START PROVIDED PASSAGE

Bacteria biochemistry controlled with insoluble material

Trevor Franklin, a doctoral student in Cornell’s Robert Frederick Smith School of Chemical and Biomolecular Engineering, was preparing a study about anti-fouling surfaces when he noticed something strange.

“I was practicing bacteria-culturing techniques on several material surfaces, including polyvinylpyridine,” Franklin said, “and I noticed that the Pseudomonas aeruginosa that grew on polyvinylpyridine was a different color than it was on any other surface.”

This discovery led to a new study showing that certain materials can change the biochemical behavior of surface microbes living on them, and is the first to show an insoluble material exerting control over biochemical behaviors of bacteria.

Bacterial biofilms—collectives of bacteria cells enclosed in a matrix of biomolecules—tend to grow on any wet surface. As such, humans spend a lot of time and energy trying to remove or kill these films from teeth, the hulls of ships, and medical implants, among many other surfaces. The study, published in the Dec. 13 print edition of the journal Biomacromolecules, opens the door to new research into the effects of insoluble materials on biofilm physiology.

Franklin and Rong Yang, assistant professor of chemical and biomolecular engineering and co-author of the study, designed experiments that showed polyvinylpyridine increased the amount of surface iron accessible to the P. aeruginosa bacteria and, in this way, reduced the bacteria’s ability to cause disease. The compounds P. aeruginosa produces to scavenge iron are also responsible for its usual color. When the surface material polyvinylpyridine makes iron readily available, these compounds are not needed and therefore the usual color is absent.

END PROVIDED PASSAGE

_WHAT TO DO:_
• A. From the bacteria article, list every surface named as one from which people try to remove or kill bacterial biofilms.
• B. Repeat the bacteria article's text between "Bacteria biochemistry controlled" and "noticed something strange.", inclusive.
• C. Answer these questions from the bacteria article:
(i) What subject was Trevor Franklin preparing a study about?
(ii) Which journal published the study?
(iii) What is Rong Yang's position?
The records aren't needed for this.

START AVAILABLE DATA

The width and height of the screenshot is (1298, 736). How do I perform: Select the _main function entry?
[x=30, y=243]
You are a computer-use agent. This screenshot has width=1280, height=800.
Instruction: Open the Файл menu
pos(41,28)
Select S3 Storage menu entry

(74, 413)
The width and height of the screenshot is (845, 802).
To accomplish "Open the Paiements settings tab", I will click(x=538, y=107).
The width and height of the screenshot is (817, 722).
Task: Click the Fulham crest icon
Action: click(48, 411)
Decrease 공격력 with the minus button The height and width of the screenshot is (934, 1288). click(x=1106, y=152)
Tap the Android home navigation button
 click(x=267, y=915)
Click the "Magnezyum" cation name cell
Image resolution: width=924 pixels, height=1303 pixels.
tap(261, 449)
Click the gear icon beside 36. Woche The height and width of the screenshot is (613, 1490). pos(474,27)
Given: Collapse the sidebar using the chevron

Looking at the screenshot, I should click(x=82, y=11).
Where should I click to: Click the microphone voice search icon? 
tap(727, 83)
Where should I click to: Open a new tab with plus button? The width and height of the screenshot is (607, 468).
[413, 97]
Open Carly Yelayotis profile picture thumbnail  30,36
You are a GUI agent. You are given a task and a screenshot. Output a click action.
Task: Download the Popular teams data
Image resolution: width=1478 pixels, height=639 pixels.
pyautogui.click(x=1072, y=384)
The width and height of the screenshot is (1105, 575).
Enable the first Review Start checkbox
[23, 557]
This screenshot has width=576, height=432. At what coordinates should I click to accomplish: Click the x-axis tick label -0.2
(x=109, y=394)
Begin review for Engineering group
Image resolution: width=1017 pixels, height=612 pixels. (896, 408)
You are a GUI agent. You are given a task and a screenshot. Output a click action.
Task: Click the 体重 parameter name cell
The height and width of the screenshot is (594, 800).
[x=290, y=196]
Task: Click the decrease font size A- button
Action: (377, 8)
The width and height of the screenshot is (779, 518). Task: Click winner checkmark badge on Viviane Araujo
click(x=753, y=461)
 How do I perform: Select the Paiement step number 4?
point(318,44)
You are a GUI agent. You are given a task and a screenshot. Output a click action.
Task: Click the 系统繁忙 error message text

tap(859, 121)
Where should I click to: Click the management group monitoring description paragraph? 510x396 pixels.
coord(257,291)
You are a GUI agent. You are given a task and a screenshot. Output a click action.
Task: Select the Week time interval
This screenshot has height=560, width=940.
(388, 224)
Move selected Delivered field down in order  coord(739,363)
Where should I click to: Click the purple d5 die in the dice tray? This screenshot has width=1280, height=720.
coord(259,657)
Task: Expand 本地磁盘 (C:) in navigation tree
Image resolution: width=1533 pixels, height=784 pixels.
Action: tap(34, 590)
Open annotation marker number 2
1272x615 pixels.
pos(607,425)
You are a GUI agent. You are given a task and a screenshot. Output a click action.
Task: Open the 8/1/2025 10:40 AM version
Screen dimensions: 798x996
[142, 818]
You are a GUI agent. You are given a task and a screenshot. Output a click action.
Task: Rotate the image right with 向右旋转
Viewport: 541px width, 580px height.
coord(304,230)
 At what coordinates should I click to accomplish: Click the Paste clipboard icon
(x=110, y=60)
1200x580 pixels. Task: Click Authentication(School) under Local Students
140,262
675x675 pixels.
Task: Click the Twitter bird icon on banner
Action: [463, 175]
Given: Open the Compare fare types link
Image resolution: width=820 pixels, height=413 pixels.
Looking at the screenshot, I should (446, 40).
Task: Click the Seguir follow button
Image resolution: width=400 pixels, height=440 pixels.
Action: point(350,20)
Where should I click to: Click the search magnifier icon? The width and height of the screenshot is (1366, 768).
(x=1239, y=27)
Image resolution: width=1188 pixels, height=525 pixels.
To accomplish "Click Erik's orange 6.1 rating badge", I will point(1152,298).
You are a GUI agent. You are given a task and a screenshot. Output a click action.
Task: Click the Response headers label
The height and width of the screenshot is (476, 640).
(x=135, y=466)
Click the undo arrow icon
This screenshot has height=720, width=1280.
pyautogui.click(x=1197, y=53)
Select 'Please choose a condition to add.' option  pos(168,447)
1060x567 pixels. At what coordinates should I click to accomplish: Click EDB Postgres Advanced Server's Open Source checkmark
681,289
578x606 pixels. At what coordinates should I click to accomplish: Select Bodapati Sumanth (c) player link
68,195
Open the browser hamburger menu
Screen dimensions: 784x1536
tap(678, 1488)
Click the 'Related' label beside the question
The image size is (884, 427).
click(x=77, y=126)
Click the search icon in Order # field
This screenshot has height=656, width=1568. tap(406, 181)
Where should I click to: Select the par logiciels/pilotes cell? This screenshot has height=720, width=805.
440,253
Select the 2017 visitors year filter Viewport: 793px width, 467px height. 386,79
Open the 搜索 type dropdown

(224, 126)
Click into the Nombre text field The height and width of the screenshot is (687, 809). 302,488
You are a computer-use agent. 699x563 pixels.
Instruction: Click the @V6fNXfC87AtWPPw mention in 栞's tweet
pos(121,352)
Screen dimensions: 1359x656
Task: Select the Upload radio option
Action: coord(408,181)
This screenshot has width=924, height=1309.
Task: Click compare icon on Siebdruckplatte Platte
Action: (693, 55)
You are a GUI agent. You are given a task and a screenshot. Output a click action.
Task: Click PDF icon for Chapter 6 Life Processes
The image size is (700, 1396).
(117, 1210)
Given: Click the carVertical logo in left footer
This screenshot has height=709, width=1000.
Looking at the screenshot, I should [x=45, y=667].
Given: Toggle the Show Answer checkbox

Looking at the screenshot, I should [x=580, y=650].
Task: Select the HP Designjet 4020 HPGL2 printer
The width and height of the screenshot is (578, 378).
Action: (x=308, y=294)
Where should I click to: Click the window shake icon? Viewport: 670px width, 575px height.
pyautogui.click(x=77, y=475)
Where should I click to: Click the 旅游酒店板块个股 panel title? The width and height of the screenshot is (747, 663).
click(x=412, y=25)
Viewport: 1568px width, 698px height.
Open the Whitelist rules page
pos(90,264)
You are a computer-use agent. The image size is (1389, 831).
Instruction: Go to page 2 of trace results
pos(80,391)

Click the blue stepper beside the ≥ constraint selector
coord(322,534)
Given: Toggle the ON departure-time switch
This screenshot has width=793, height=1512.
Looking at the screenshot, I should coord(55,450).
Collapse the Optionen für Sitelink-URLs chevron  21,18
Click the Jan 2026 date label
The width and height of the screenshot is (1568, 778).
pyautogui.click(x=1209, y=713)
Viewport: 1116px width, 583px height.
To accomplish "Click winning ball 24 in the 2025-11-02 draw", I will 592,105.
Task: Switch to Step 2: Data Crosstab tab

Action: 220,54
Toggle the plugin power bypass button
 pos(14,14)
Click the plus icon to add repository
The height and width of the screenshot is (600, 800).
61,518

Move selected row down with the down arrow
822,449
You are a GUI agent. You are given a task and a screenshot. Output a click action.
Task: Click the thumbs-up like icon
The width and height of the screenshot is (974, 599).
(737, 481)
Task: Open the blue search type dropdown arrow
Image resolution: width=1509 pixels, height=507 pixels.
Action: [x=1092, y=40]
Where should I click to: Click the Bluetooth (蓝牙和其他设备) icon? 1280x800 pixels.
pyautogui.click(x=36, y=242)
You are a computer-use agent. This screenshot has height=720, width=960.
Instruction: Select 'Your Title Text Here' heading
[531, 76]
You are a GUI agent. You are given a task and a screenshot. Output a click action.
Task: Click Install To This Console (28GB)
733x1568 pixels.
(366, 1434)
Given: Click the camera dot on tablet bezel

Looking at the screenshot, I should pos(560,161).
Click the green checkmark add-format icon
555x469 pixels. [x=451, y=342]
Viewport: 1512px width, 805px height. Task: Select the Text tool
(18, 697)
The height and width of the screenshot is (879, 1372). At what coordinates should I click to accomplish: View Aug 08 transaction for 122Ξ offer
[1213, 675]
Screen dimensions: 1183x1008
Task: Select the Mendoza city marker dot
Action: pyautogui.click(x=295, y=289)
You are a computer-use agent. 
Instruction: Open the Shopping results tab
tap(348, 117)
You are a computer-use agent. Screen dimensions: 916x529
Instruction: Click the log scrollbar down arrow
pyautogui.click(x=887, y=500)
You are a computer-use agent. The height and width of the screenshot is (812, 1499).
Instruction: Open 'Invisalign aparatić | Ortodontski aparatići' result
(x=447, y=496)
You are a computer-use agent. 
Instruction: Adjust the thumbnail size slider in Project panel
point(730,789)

END AVAILABLE DATA

_ANSWERS PER TASK:_
• A. Teeth, the hulls of ships, medical implants

• B.
Bacteria biochemistry controlled with insoluble material

Trevor Franklin, a doctoral student in Cornell’s Robert Frederick Smith School of Chemical and Biomolecular Engineering, was preparing a study about anti-fouling surfaces when he noticed something strange.

• C.
(i) Anti-fouling surfaces
(ii) Biomacromolecules
(iii) Assistant professor of chemical and biomolecular engineering